[start Passage provided]
The Struggle Within Islam: Albanian Muslims Reject Extremism

Publication: Terrorism Monitor Volume: 2 Issue: 3

I first heard the term “Wahhabi”–referring to the ultrafundamentalist Islamic sect that is the state dispensation in Saudi Arabia–in a Yugoslav context, in 1989. Specifically, Wahhabism was compared with Stalinist Communism, a parallel that seemed immediately appropriate. But little did I imagine that as a decade and a half went by, and I traveled to and lived in a Yugoslavia in collapse, I would see an attempt to replace the heritage of Stalinism with Wahhabi totalitarianism, among the Muslims of the region.

The issue of Wahhabism, as opposed to abstract references to it, became acute with the outbreak of the Bosnian war, in 1992. Muslims throughout the world, as well as Christians and Jews of goodwill, rallied to assist the embattled residents of Sarajevo and other despoiled and besieged cities. But Bosnian Muslims themselves complained that Saudi/Wahhabi agents, throughout the global Islamic community, sought to obstruct interfaith activities to help the victims of an atrocious aggression.

Rather, Wahhabis–from San Francisco to Samarkand and Singapore–tried to restrict solidarity with Bosnia to a purely Islamic dimension. In addition, several thousand Arab Wahhabi volunteers sought to transform the defensive struggle waged by the Bosnians into an aggressive, and even terroristic, jihad. The majority of Bosnians would have nothing of it. They fought in regular forces–the Army of the Republic of Bosnia-Hercegovina–that happened to include Bosnian Serbs, Croats, and Jews, as well as Muslims.

With the end of the Bosnian conflict, and the imposition of the Dayton accords in 1995, local Saudi/Wahhabi blandishments took new forms. Sarajevo was flooded with Islamic charities and reconstruction agencies, notably the Saudi High Commission for Relief of Bosnia-Hercegovina, which used the tormented land as an operational base for infiltration of terrorists and money into Europe and the United States.

TURNING POINT

The free ride for the Wahhabis ended with September 11, 2001, after which the Bosnian authorities commenced assisting the United States in rolling up terrorist networks that had installed themselves in Sarajevo, Zenica, and other cities. But the Wahhabis had already turned to a new field of action: The Albanian-speaking lands, meaning the Republic of Albania itself, Kosovo, western Macedonia, and various parts of Montenegro.

If anything, the Albanians were even more resistant to the Wahhabi appeal than the Bosnians had been. This was a predictable outcome, in that Albanians, with an isolated culture, a language without close relatives, and a tradition of avoiding religious differences in the interest of national unity, are generally wary of outsiders. Although the Albanians are 70 percent Muslim, they never warmed to Turkish occupation–as the Bosnians did. Also unlike the Bosnians, they never saw Titoite socialism as anything other than a form of Slavic imperialism.

For these reasons, Arab and other mujahidin were unwelcome in Kosovo during the 1998-99 struggle conducted by the Kosovo Liberation Army, which was organized on an ethnic and patriotic basis, enlisting Catholics and atheists no less than Muslims. Reports that Iranians or Arabs had been detected in Kosovo during the war were pure disinformation and speculation. In addition, Albanians are probably the most grateful people in the world for the exercise of American military power, which rescued them from Serbian repression in Kosovo.
[end Passage provided]
[start Information supplied]
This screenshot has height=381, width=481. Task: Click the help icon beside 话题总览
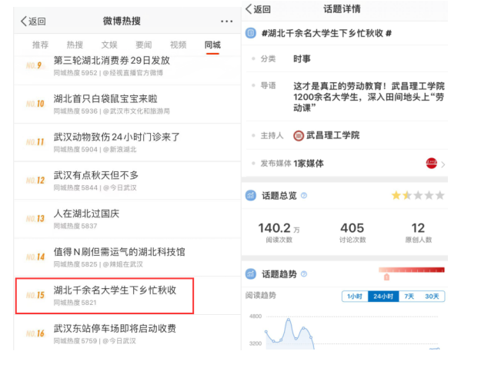click(x=304, y=196)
[end Information supplied]
## Required actions
**a.** In the article on Albanian Muslims and extremism, echo the passage from "If anything, the" up to and including "of Slavic imperialism.".
**b.** According to the article on Albanian Muslims and extremism, why were Albanians even more resistant to the Wahhabi appeal than the Bosnians had been? Answer in one to three sentences.
**c.** Finish out the next part of the article on Albanian Muslims and extremism, picking up after its final sentence.
The lines are not needed for anything here.

## Exercise results
**a.**
If anything, the Albanians were even more resistant to the Wahhabi appeal than the Bosnians had been. This was a predictable outcome, in that Albanians, with an isolated culture, a language without close relatives, and a tradition of avoiding religious differences in the interest of national unity, are generally wary of outsiders. Although the Albanians are 70 percent Muslim, they never warmed to Turkish occupation–as the Bosnians did. Also unlike the Bosnians, they never saw Titoite socialism as anything other than a form of Slavic imperialism.

**b.** Albanians have an isolated culture, a language without close relatives, and a tradition of avoiding religious differences for the sake of national unity, so they are generally wary of outsiders. The article calls their resistance a predictable outcome for these reasons.

**c.**
Nevertheless, with the end of the Kosovo intervention in 1999, Wahhabi missionaries once again poured into the territory, as well as into Albania and Macedonia, preaching and teaching their jihadist ideology.

I spent much of 2000 in Kosovo, Macedonia, Montenegro, and Albania. I returned to Macedonia at the end of 2003, and learned that the struggle between local Muslims and Wahhabi colonizers had lost none of its immediacy or relevancy for the struggle between moderate and extremist Islam worldwide.

ALBANIA TODAY

Ramadan ended with the holiday of Bajram Sherif, as Eid ul-Fitr is known in the Balkans, on November 25, when I found myself in Skopje. Bajram Sherif came and went in the Balkans without serious incident. Nevertheless, the ancient Macedonian capital, war-weary and impoverished after local fighting between Albanians and Slavs in 2001, buzzed with rumors of terrorist conspiracies. In a mild, foggy late-autumn, under a skyline dominated by impressive Ottoman mosques, residents spoke anxiously of the recent suicide bombings in Istanbul and of “special measures” taken against possible attacks on U.S. and other foreign personnel in Kosovo, Albania and Macedonia.

Among the ethnic Albanian Muslims–especially in the western Macedonian regions where they and their Christian fellow-Albanians continue agitating for the right to education in the Albanian language–infiltration by Wahhabis, in their characteristic beards and archaic Arab outfits, turned out to be the main topic of discussion.

In Tetovo, the center of Albanian agitation during the short Macedonian war, I interviewed Arben Xhaferi (pronounced Jaferi), a sociologist by profession and leader of the Albanian Democratic party, known by its Albanian initials as the PDSh. Xhaferi is considered both the main Albanian leader in Macedonia and the outstanding local critic of Wahhabi influence.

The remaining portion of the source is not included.